Tampoco faltan los que al perder un diente, orinar de más, peinarse las canas, tocar una arruga o sentir cualquier calambre inauguran la etapa de la hipocondría que los hace insoportables. Abundan asímismo los que empobrecen o se enriquecen, los que caen en desgracia, los que se lamentan, los envidiosos y resentidos que nada les satisface, los inútiles, los parásitos, los que se apartan de los demás e ignoran el ciclo de la vida o que por negar que lo que es es como es buscan compañías a cualquier precio, aun a costa de inclinarse hacia abajo. A fin de cuentas, ya se sabe que para los que no aprenden a vivirse, el tiempo, el camino, lo real y la soledad pueden ser infecundos y fastidiosos.
Por irse moviendo por la actividad literaria, el escritor hace del camino la meta y del andar entre vidas, párrafos, fábulas, verdades ficticias o ficciones verdaderas una existencia que se completa en sí misma. Aun en pormenores lo supo mi entrañable W. G. Sebald: andarín vitalicio hasta que la muerte se lo llevó a sus 57 de edad en Norwich, al norte de Inglaterra, cuando su coche chocó contra un camión, en diciembre de 2001. De golpe, como suele ocurrir lo importante, la noticia me abrió los ojos. Entendí que el viaje llena el vacío que se instala en el alma cuando algo se acaba y lo que sigue aún no comienza. Estaba fresca, todavía, la entrevista en que este genio de la melancolía y del destierro había confesado que se había convertido en “algo así como una existencia ambulante” y que encaraba con cierto pánico lo que le restaba de vida que, paradójicamente, era bastante poco. Al saberlo muerto supe a su vez lo que para mí era prescindible e imprescindible.

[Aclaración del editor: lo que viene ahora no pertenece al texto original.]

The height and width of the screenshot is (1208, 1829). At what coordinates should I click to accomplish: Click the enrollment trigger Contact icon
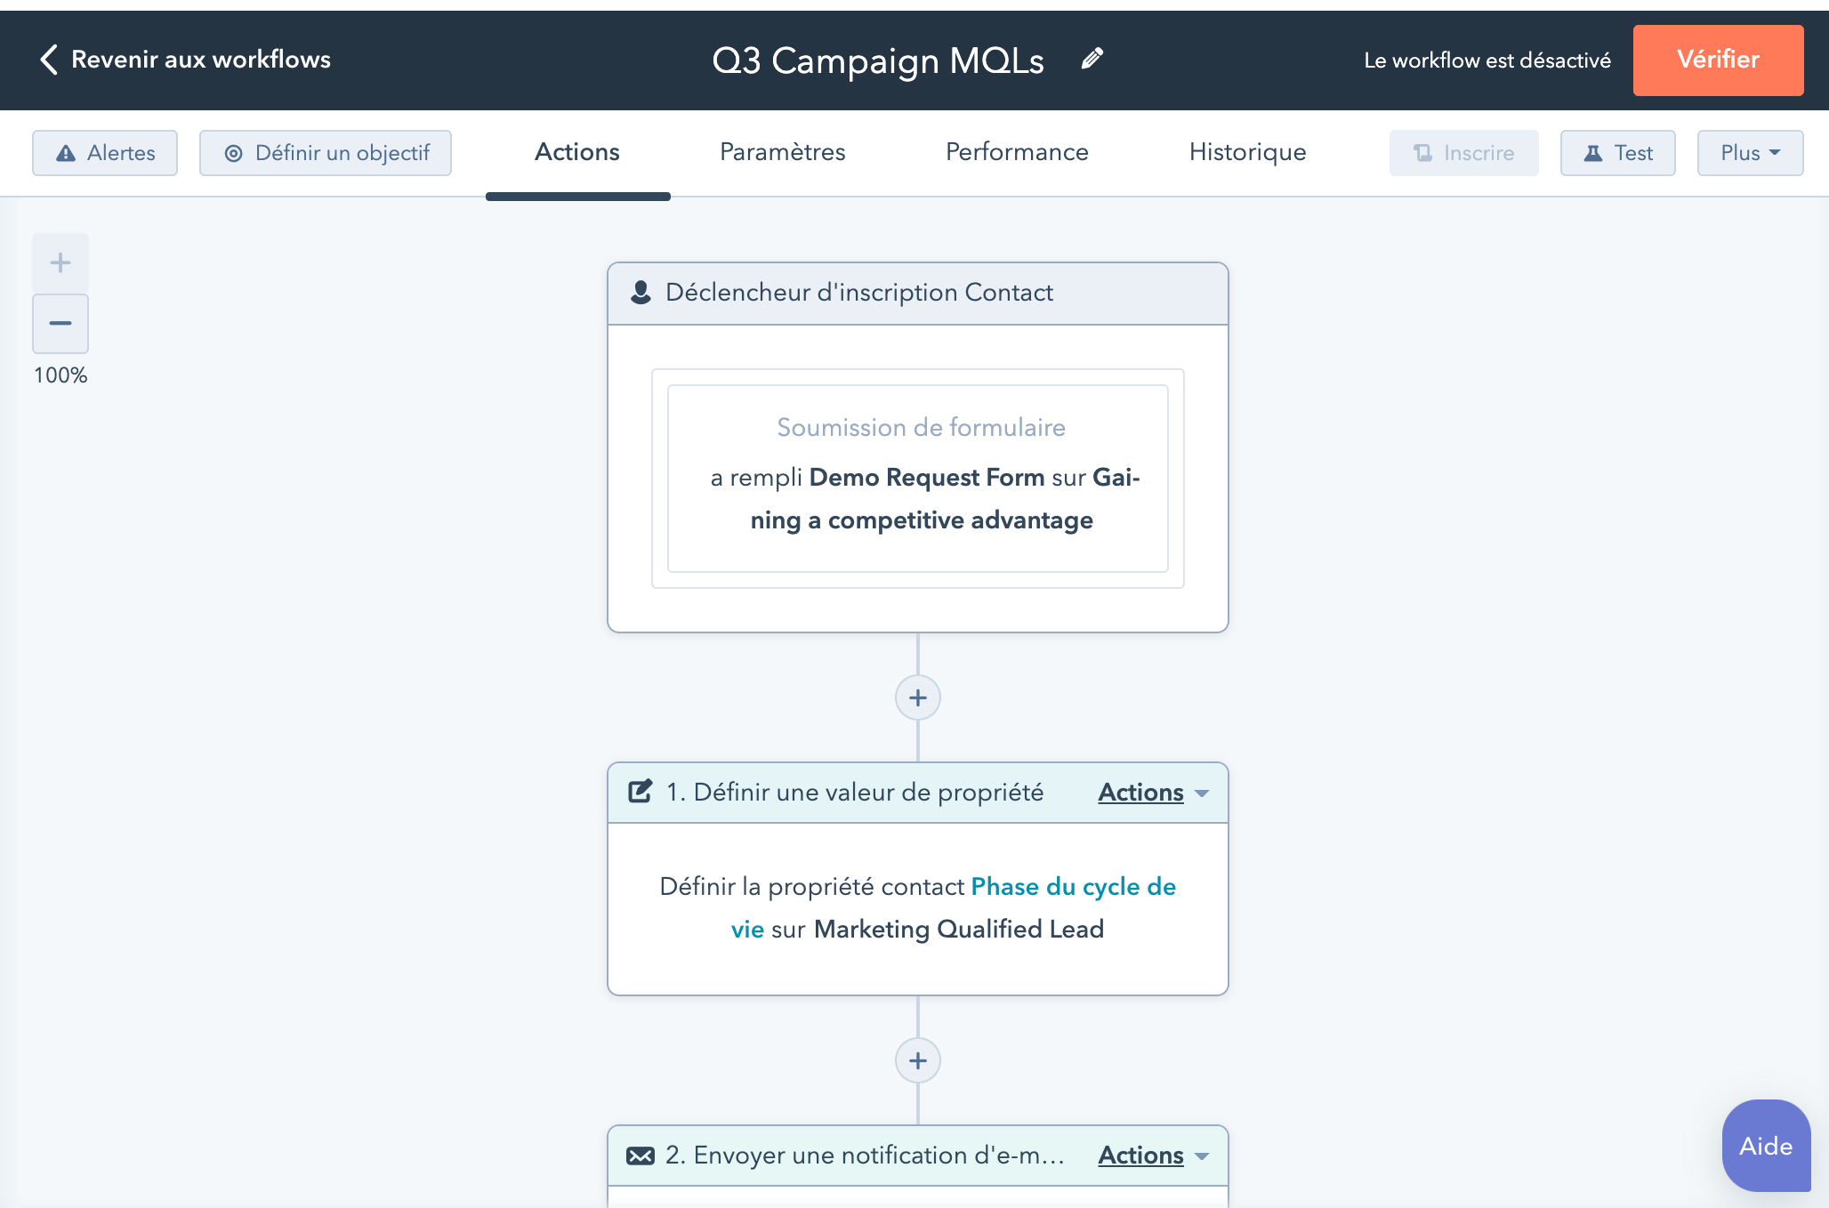(x=641, y=293)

Los feroces tránsitos de la pandemia me hicieron sufrir el duelo sucesivo de amigos que se morían o se agravaban de preferencia de pronto y de fea manera. Cobré consciencia de que, aun en la soledad del propio camino, ciertas presencias nos iluminan de cerca o de lejos. Comprobé sobre todo que existen palabras compartidas como amor, compasión, lealtad, silencio, pausa, confianza (con-fe), solidaridad, aceptación, entendimiento, sinceridad, comprensión, reconocimiento, gratitud… que gracias a la edad adquieren una grandeza y significación especiales. Se trata de las voces-vida que dichas o escritas, funcionan como vasos comunicantes y nutrientes del vocabulario esencial. El amor verdadero, como la amistad que en verdad lo es, es hebra/guía de nuestro unívoco viaje. Inseparable del camino, el escritor sabe y lo sabe bien: el lenguaje es el inmenso núcleo generatriz de sentimientos, emociones, significados e inclusive revelaciones que le permiten percibir y trasmitir, de preferencia con intensidad, la ruta recorrida y la del paso a paso que conduce a todo o a ninguna parte porque la letra es el camino y el andar la escritura.
Por la frecuencia con la que nos rodea y aunque no nos toque en cuerpo propio, pienso en la enfermedad y en cómo la edad contribuye a ver de otra manera lo mismo, lo que ha sido, y en lo que para muchos acarrean sus fantasmas. Fiel a la idea del destino, se de lo que se trata la rueda de la vida, aunque ese movimiento suyo no esclarezca el misterio de la sabiduría ni el del nacimiento y la muerte. Y si algo une a los escritores que tienen o han tenido a la palabra por sagrada es curiosamente una similar búsqueda de lo sabio y bello, aunque la mayoría no haya tenido la necesidad de proclamarlo porque está en su naturaleza, está en su palabra esencial.